[alok-g]

Thanks. I think I have a better understanding now, though still not having a complete grasp.

>> f(x) = r_1 + x r_2*

>> The right-hand plot shows the output of the kernel function for two indices x and x'.

The kernel function here would be k(x, x') = Cov[f(x), f(x')] = Cov[f(r_1 + x * r_2), f(r_1 + x' * r_2)].

In this case, I am guessing we should be able to figure what k(x, x') would be, but perhaps would not be x * x' for this case. x * x' sounds to be a very special case.

[magicalhippo]

> k(x, x') = Cov[f(x), f(x')] = Cov[f(r_1 + x * r_2), f(r_1 + x' * r_2)].

As I understand it, it would instead be

  k(x, x') = Cov[f(x), f(x')] = Cov[r_1 + x * r_2, r_1 + x' * r_2]

I admit I haven't run through the full math. Given the definition of covariance I see how you get the x * x' term, but you're right in that it's not immediately obvious the other parts cancel fully.

[magicalhippo]

So working the math a bit, it seems clear the author implicitly assumes the random variables follows a standard normal distribution, so zero mean (E[r] = 0) and unit variance (Var(r) = 1).

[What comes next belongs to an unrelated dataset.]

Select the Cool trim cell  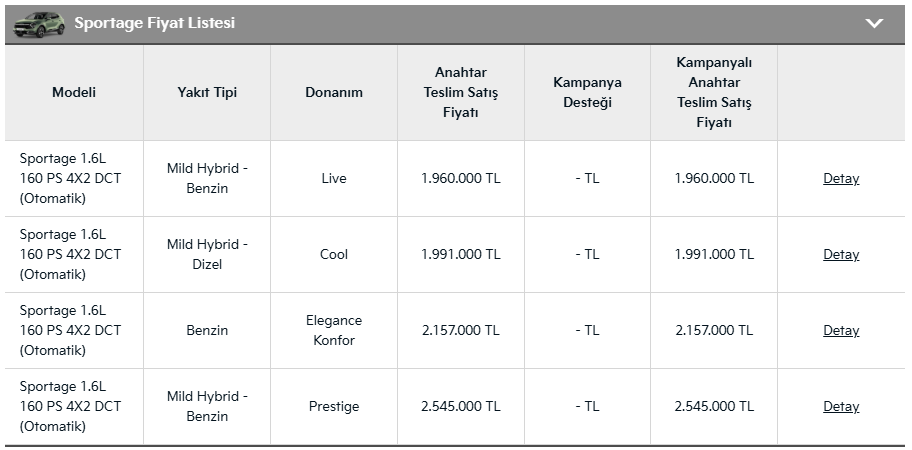click(x=334, y=255)
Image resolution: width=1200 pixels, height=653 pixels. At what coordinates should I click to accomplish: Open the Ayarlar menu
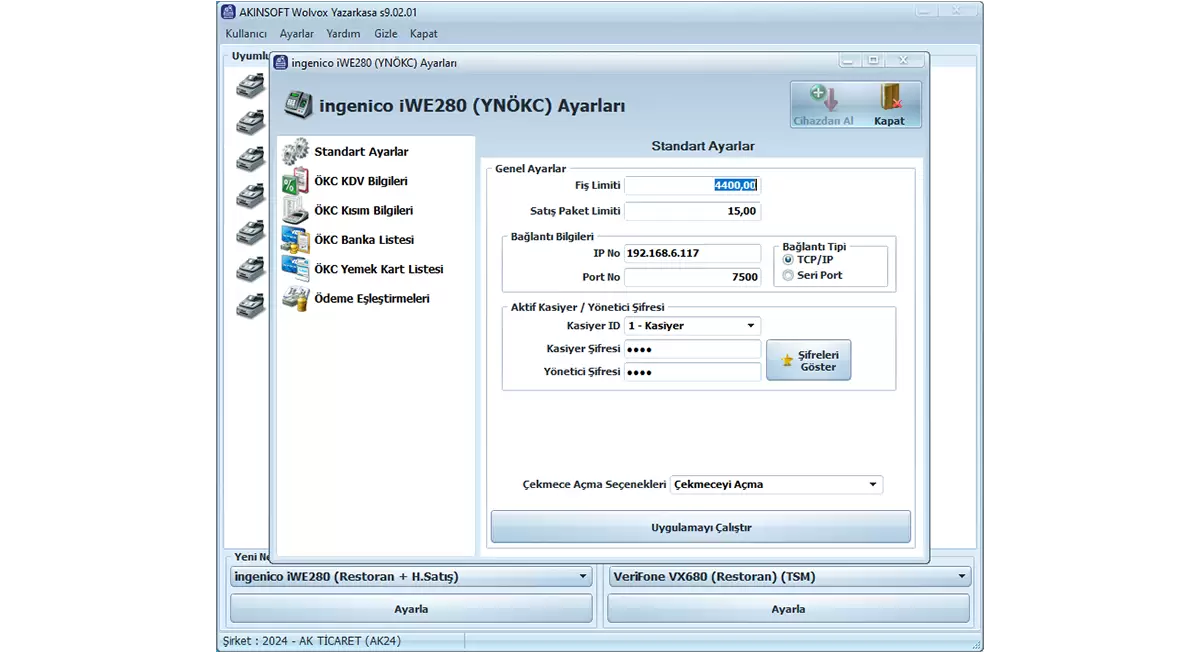[x=296, y=33]
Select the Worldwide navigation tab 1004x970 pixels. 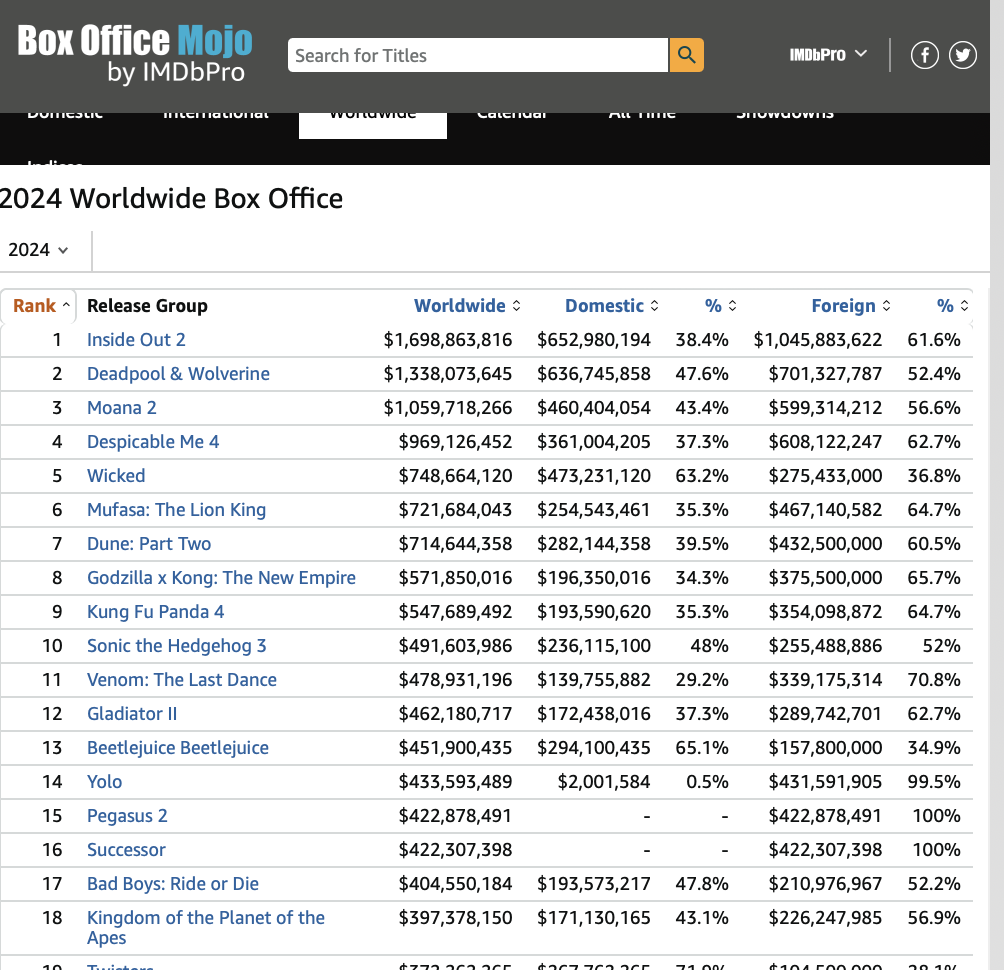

In that case, you end up with a lot of E[...] = 0 and Var(...) = 1 terms and are left with the x*x' cross term.

[alok-g]

And then in the general case, the answer I guess would be a additive superposition of multiple functions including x.x' ... Hence, x.x' serves for purposes of explanation that the original author is aiming for.

[alok-g]

Thanks for the correction; silly miss on my part.